Directions: Go through the listing and state how many lines hold the string "title". Nothing else is needed.

Data for this task:
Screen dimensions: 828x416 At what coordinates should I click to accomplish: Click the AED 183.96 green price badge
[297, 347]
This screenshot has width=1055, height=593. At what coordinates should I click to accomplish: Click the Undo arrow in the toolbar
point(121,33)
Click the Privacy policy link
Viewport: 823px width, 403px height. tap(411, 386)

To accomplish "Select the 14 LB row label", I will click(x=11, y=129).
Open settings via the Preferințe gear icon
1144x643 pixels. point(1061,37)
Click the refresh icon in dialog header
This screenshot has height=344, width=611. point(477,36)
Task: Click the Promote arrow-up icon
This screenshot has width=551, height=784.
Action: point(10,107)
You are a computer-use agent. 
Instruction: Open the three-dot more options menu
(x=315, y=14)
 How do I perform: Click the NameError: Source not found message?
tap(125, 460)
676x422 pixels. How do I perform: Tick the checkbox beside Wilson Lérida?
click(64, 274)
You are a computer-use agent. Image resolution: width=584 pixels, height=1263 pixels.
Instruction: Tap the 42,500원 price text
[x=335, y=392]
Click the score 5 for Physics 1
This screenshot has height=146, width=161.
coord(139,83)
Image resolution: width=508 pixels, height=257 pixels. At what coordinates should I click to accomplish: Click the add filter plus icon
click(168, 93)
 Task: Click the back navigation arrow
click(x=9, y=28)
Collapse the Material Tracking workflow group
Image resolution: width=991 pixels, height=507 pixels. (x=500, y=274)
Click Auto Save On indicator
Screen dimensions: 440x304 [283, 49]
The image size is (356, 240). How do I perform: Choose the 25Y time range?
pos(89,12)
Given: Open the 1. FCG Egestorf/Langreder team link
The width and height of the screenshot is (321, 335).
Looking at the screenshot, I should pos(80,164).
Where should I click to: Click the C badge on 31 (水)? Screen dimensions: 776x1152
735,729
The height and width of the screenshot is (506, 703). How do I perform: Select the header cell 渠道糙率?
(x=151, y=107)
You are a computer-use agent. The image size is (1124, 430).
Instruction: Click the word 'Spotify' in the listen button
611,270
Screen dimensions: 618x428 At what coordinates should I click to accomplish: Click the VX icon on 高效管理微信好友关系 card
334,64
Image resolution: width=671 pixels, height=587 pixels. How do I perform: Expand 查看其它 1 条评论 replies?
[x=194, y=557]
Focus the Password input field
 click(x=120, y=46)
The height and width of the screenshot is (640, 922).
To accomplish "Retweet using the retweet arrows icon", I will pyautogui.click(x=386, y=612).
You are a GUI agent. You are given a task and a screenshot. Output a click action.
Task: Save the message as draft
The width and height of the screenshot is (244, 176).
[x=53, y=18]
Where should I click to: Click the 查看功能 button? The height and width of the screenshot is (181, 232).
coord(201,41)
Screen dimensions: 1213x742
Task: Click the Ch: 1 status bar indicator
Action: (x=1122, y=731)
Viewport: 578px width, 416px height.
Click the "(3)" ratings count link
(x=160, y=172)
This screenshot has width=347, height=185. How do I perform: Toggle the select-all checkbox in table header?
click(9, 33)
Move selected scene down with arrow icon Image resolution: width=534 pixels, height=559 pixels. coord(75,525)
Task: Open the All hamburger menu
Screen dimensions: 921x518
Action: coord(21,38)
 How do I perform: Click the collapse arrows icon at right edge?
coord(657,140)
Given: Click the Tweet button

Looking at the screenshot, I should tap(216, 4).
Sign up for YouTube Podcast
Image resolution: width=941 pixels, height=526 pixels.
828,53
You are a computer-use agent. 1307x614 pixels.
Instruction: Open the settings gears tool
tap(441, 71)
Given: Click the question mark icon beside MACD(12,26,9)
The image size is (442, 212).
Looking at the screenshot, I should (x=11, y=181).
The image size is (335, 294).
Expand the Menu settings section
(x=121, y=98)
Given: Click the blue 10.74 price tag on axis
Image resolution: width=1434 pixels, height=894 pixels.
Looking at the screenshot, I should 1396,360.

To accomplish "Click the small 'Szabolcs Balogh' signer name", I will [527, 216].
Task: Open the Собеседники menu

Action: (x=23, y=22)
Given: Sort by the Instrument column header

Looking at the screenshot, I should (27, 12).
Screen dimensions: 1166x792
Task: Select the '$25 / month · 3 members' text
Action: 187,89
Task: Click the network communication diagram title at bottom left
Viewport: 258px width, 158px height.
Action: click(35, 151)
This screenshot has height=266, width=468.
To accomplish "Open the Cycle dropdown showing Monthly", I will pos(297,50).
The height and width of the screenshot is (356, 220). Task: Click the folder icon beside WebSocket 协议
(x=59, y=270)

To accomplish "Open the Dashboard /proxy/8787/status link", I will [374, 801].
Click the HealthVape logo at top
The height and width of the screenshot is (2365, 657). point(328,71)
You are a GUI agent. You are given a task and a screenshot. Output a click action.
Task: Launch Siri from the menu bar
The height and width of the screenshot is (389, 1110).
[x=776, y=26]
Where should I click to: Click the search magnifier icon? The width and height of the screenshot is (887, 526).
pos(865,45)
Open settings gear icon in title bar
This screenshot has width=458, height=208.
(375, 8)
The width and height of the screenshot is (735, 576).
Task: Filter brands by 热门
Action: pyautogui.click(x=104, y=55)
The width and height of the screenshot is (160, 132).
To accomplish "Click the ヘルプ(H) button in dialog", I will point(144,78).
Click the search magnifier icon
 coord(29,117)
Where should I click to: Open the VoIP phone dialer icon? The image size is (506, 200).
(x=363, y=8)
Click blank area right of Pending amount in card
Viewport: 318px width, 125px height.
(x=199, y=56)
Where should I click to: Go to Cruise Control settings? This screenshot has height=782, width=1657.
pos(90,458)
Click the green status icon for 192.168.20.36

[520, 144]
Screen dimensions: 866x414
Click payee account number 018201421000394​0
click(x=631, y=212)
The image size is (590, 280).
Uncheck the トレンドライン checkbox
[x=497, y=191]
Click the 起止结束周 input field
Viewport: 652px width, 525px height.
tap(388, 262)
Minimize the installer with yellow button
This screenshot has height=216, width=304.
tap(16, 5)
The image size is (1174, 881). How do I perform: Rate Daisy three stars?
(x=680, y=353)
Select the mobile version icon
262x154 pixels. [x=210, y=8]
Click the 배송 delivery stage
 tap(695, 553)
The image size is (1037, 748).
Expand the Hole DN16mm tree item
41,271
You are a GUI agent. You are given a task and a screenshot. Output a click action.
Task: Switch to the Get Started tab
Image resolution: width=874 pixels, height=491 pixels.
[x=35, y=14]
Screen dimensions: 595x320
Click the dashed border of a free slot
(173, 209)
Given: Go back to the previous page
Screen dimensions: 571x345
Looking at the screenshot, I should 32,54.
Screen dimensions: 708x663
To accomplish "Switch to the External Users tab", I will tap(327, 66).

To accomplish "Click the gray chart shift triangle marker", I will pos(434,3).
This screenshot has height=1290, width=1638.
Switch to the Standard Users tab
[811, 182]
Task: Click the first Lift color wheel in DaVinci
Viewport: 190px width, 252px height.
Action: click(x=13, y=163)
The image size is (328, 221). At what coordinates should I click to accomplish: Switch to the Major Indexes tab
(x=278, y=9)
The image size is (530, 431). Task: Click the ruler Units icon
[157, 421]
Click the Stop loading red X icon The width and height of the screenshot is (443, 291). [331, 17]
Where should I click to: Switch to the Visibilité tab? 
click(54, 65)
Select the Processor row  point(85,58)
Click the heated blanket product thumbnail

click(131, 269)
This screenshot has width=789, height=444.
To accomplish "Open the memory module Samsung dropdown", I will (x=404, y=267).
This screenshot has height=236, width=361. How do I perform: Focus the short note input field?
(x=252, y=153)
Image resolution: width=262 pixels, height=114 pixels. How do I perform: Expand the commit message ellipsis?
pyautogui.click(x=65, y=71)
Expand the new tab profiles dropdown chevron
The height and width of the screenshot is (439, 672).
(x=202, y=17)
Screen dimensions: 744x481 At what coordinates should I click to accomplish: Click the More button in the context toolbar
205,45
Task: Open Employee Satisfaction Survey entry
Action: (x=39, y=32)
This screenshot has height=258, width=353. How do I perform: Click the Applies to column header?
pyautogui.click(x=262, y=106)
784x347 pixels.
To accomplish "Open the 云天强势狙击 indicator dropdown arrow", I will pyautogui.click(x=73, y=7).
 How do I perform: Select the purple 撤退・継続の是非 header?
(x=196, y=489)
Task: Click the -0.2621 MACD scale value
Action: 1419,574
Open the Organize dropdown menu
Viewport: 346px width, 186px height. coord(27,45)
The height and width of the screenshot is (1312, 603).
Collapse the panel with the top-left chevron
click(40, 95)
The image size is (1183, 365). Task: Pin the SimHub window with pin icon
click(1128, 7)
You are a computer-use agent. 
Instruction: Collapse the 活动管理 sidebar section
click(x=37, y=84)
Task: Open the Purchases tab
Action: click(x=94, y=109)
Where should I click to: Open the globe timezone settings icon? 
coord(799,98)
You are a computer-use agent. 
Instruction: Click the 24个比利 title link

Exercise response: 3